[Written task]: Present every line of the items below as a numbered list, skipping any blank lines and leaving out the pictures.

Data for locating visible targets
+===+

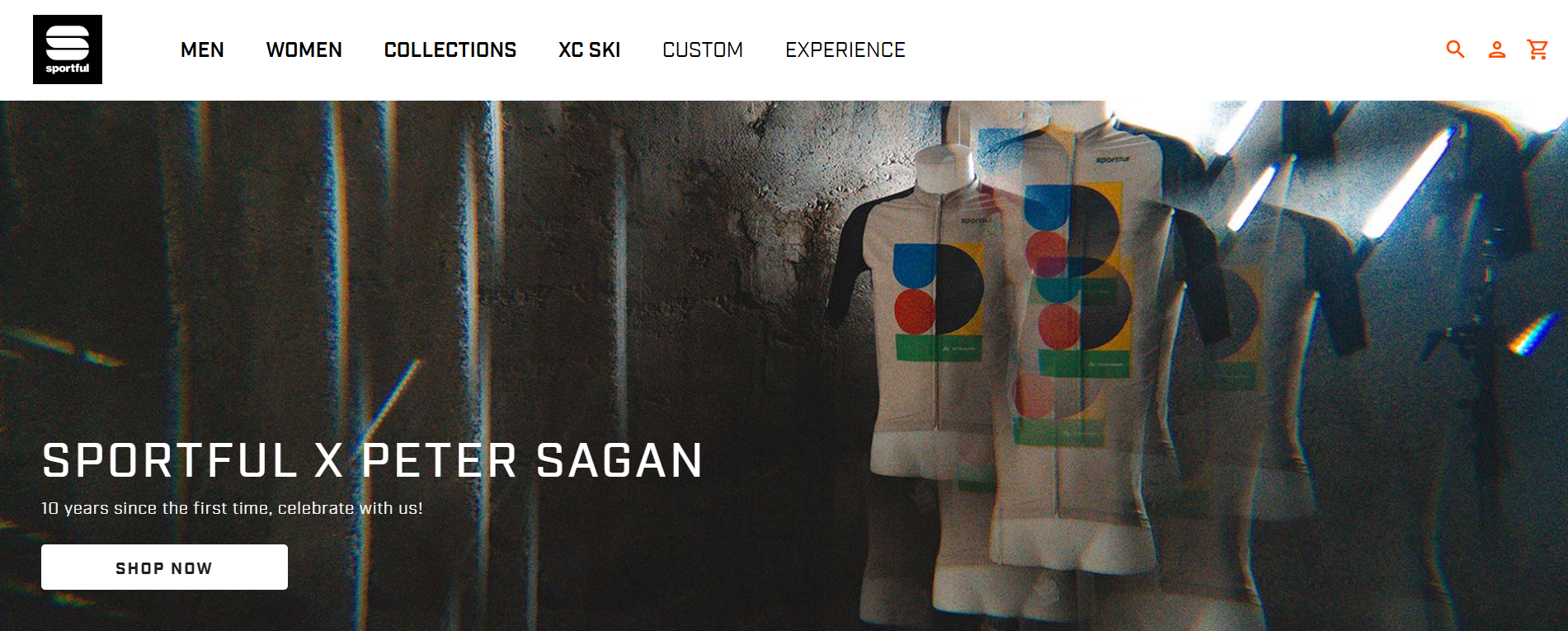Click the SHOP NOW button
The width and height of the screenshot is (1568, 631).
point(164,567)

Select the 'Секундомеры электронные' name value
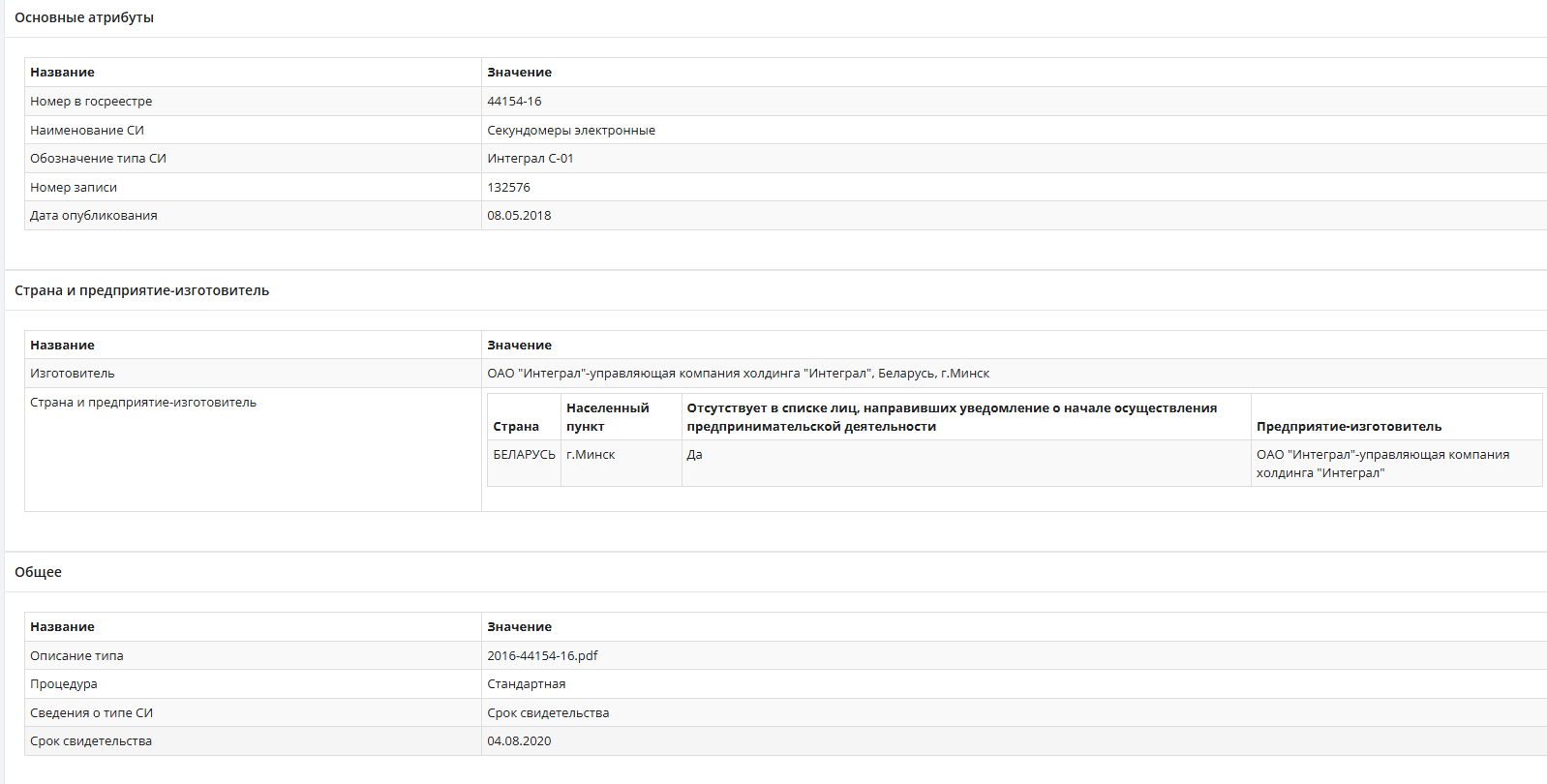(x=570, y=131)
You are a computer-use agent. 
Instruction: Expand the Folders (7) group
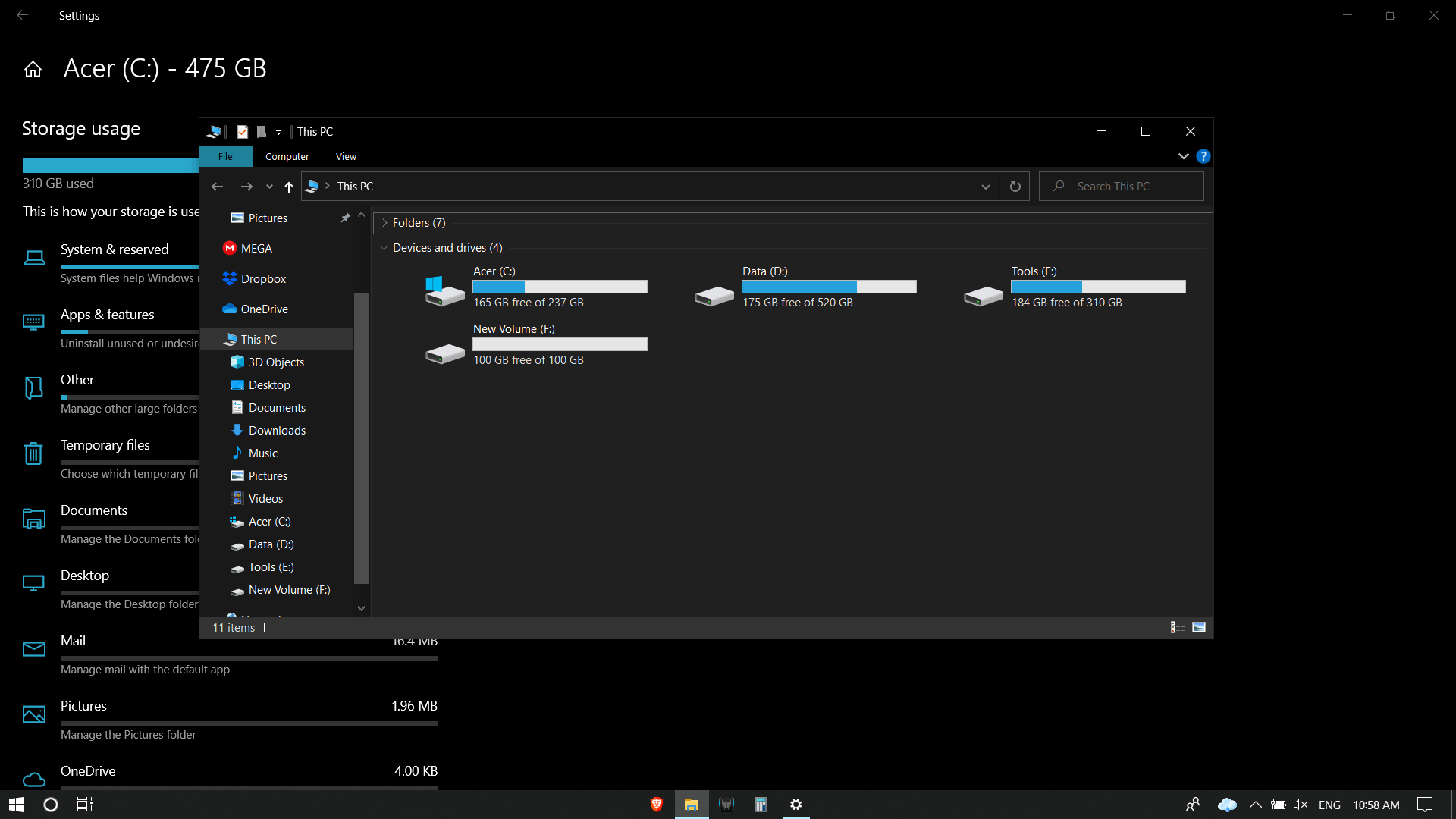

+===+

[Response to the exercise]:
1. Click the SHOP NOW button
2. The width and height of the screenshot is (1568, 631).
3. point(164,567)
4. Select the 'Секундомеры электронные' name value
5. (x=570, y=131)
6. You are a computer-use agent. 
7. Instruction: Expand the Folders (7) group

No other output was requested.